Network Security

Threat-intelligence sharing is dead, and here’s how to resuscitate it

At this year's RSA Conference, my colleague, Art Coviello, executive chairman of EMC's security division, RSA, quoted President Lincoln when discussing the state of the security industry today: “The dogmas of the quiet past are inadequate to the stormy present. The occasion is piled high with difficulty and we must rise with the occasion. As our cause is new, we must think anew and act anew.”

This same quote is also relevant when considering our industry's current processes for threat-intelligence sharing. By sharing information equally with everyone, what results is information that is ultimately helpful to no one, and these “dogmas of the quiet past” will simply no longer cut it.

Today, many global organizations are continuing to rely on security information sharing procedures with significant shortcomings, including:

  • Shared data that is difficult to act upon;
  • A high level of manual processing required;
  • Redundant efforts abound;
  • A scarcity of skilled resources available to analyze threats;
  • Poor linkages to security controls; and,
  • Remediation often addresses symptoms vs. the root cause of threats.

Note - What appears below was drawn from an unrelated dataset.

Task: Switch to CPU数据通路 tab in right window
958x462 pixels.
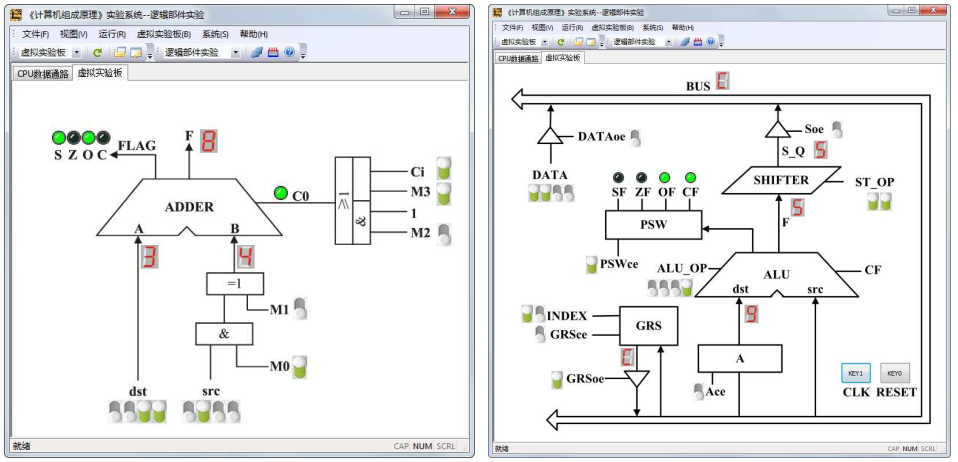Action: [x=518, y=58]
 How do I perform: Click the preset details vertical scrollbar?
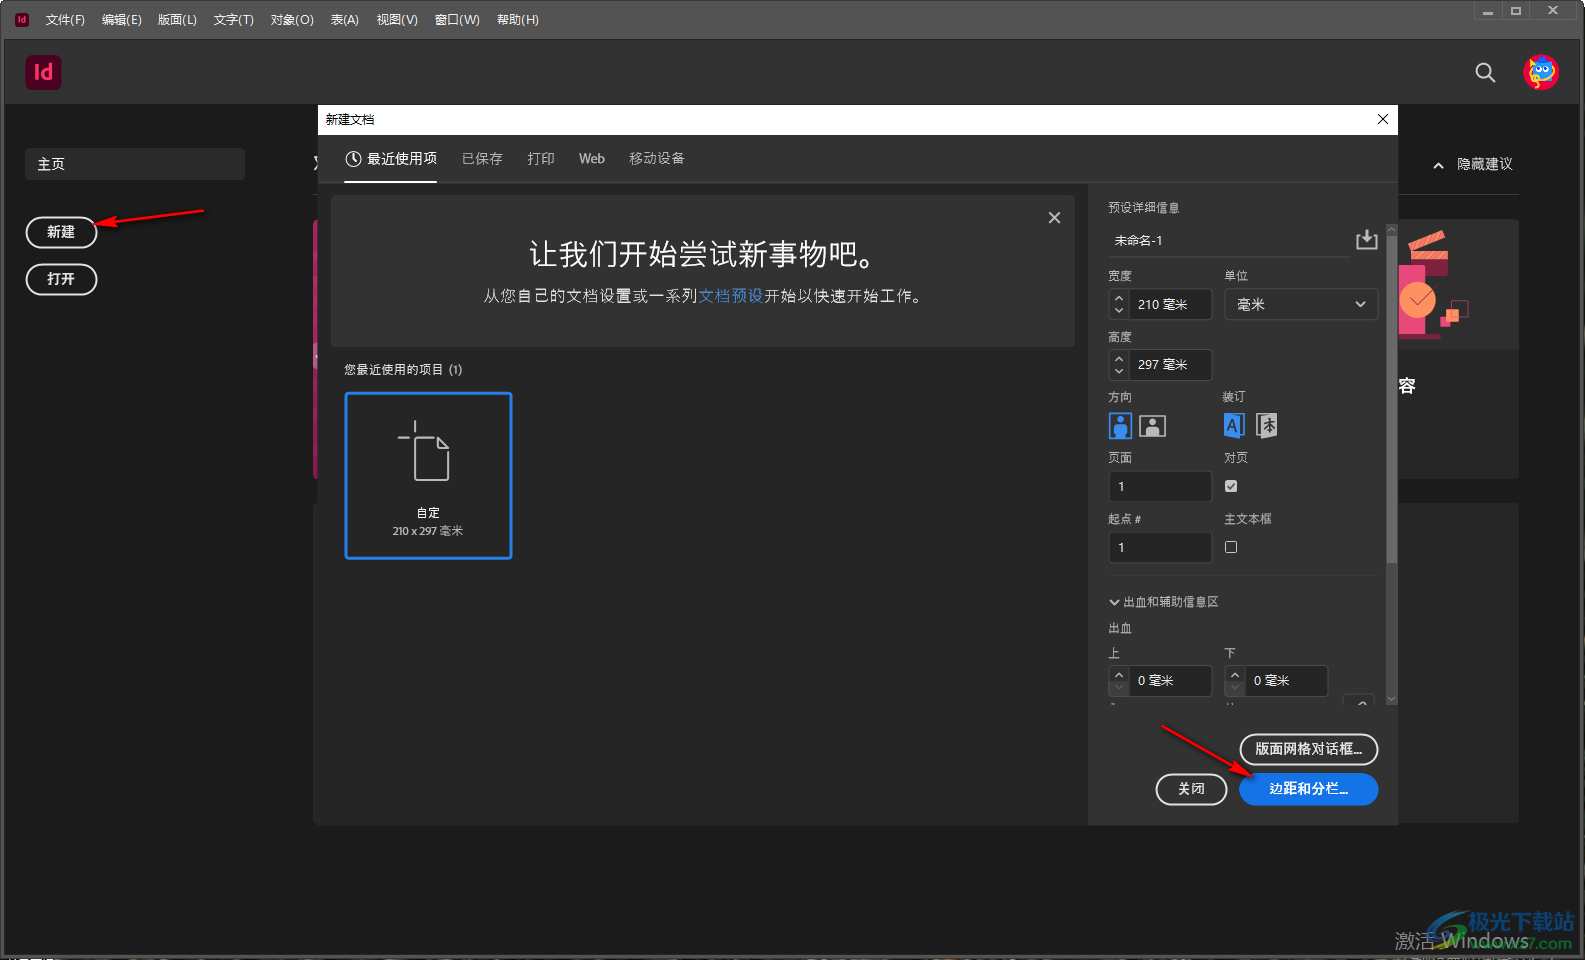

As a result, these organizations are counting on information sharing measures that are so manually intensive, duplicative, and inefficient, that they are unable to scale to meet critical computer network defense requirements such as speed, agility, relevance and accuracy. In the long run, if we don't attempt to close this gap, our industry as a whole will continue to miss opportunities to avoid serious losses, improve overall security practices, prevent attacks and predict threats.

Threat-intelligence sharing as we've previously known it is dead, and together, the global security community must work to evolve our current methods, approaches, and expectations surrounding the sharing of threat information.

We must remind each other that information-sharing processes are successful only when the intelligence disseminated is relevant to one's individual business and effective in helping to address threats and provide a proactive defense. Information that can be quickly distributed to where it can have the greatest effect (preferably while both users and adversaries remain unaware of the protections deployed) is the ideal.

Confronting many of the problems with information sharing today will necessitate that the security industry collectively strive for two goals:

  • Ensuring that the dissemination of threat intelligence is relevant and actionable. This means all sharing efforts should be connected to a fundamental shared objective and clearly identify an immediate and proactive security response focused on where it can have the greatest risk-mitigating effect.
  • Developing a speedy, sustainable and scalable model to automate reliable threat information sharing among trusted parties and integrate response processes to minimize and prevent damage.

In conclusion, for too long, too many organizations participating in threat-intelligence programs have suffered from too much information, while, at the same time, often struggling to use threat intelligence that's neither relevant nor actionable to their business objectives. Intelligence for intelligence's sake is not the goal; the goal is remediating risk and neutralizing threats. Information sharing done right – by realizing the two objectives outlined above – will prevent security organizations from being awash in information, while still thirsty for wisdom.